Metaのキャリア研究――AI基盤を電力・建設・データセンター運営で支える

MetaはFacebook、Instagram、WhatsAppの広告会社であると同時に、AI向け計算基盤を大規模に自社構築する事業者だ。公式採用サイトにはデータセンターの開発、立地、電気設計、運用、エネルギー調達の職種が並ぶ。保有・運営するデータセンターとオフィスの電力は100%をクリーン・再エネでマッチングし、風力・太陽光・蓄電池・原子力・地熱など30GW超の追加を支援している。電力の実務をAI産業へ接続できる企業である。

用地から電源、受電、冷却までを組み立てる

開発担当は用地、系統接続、許認可、電源契約、建設工程、地域対応を束ねる。電気技術者や運用担当は変電設備、UPS、蓄電池、非常用電源、冷却、監視制御を扱い、Energy Managerは電力会社や発電事業者と供給条件や需要柔軟性を交渉する。
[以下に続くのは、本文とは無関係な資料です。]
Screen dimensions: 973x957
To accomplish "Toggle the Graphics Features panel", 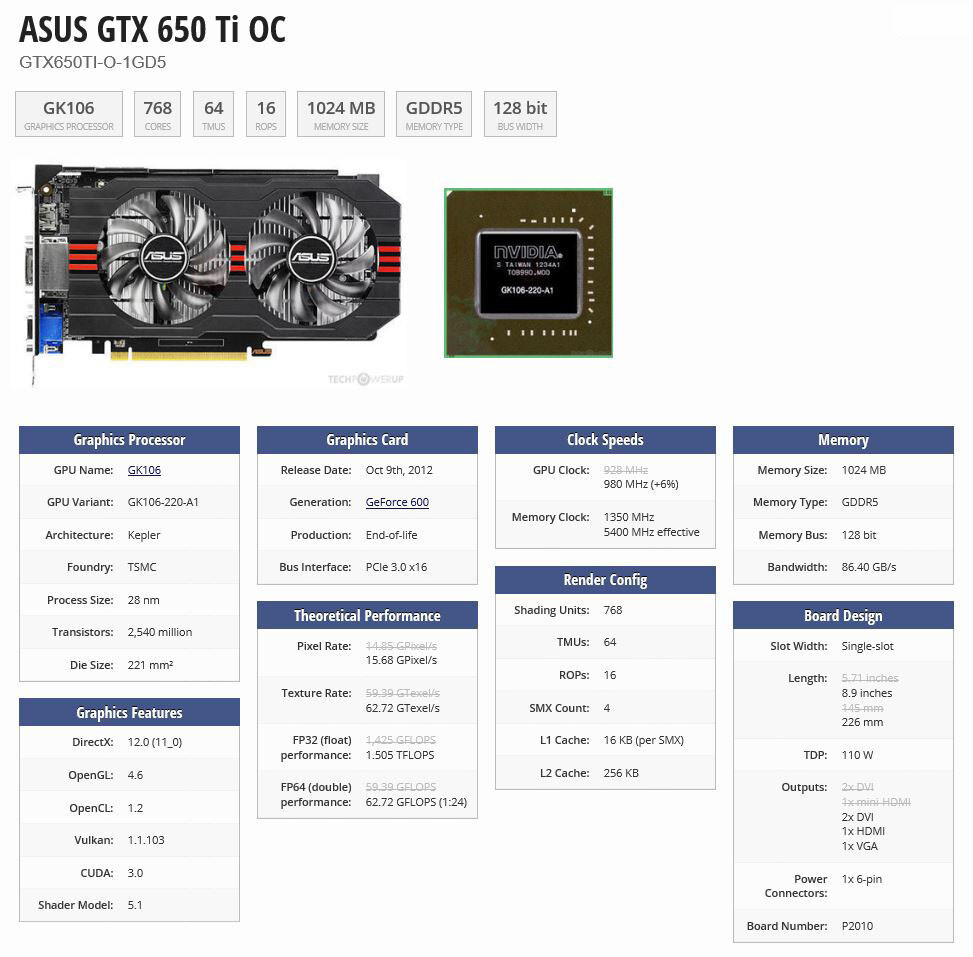I will tap(128, 711).
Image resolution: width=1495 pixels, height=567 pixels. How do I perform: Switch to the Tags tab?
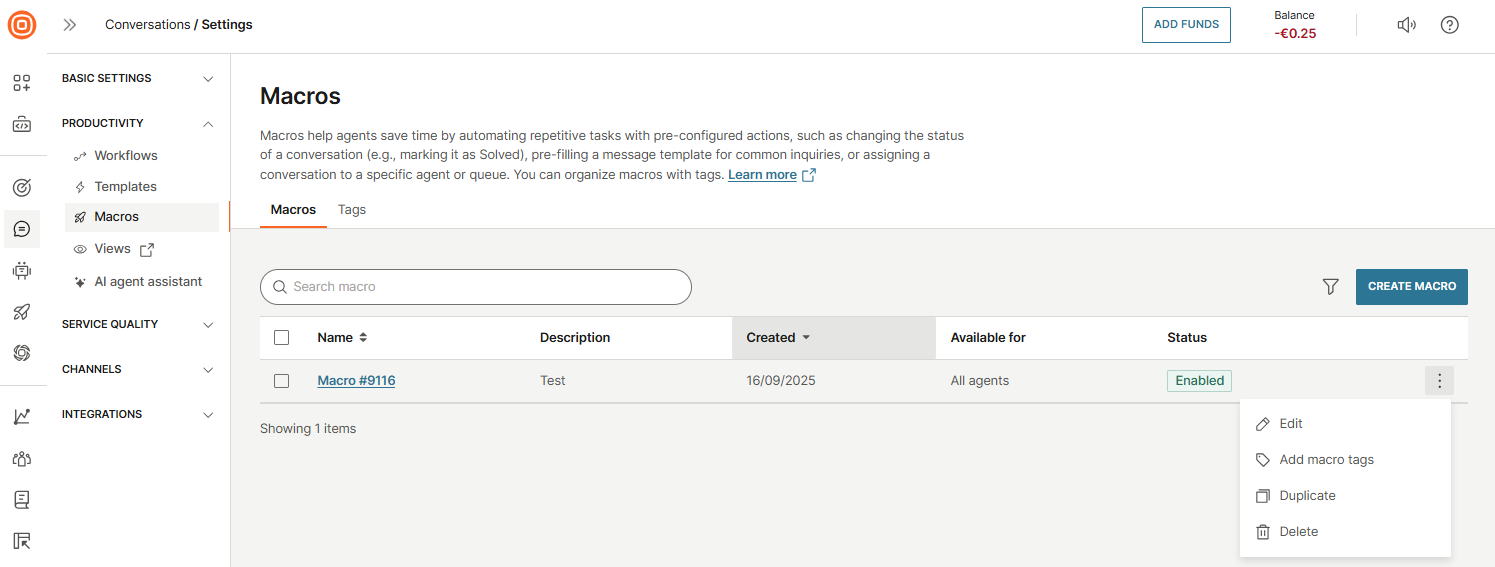point(352,210)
SNSのプロダクト開発とは異なり、設備寿命と地域インフラを前提に長期で結果を出す仕事だ。

AIが増えるほど現場の例外処理は増える

設計案比較、需要予測、点検記録、障害分析はAIで効率化できる。一方、系統の空き容量、工期遅延、設備異常、安全、住民・行政との調整はサイトごとに異なり、最終責任を自動化しにくい。定型的なオフィスワークより生き残りやすい領域だが、投資急拡大に伴う優先順位変更や人員再編の影響は受ける。応募時は対象地域、出張、オンコール、直営と外注の境界、AI基盤投資の変動時に職務がどう変わるかを確認したい。海外拠点との協働力も重要になる。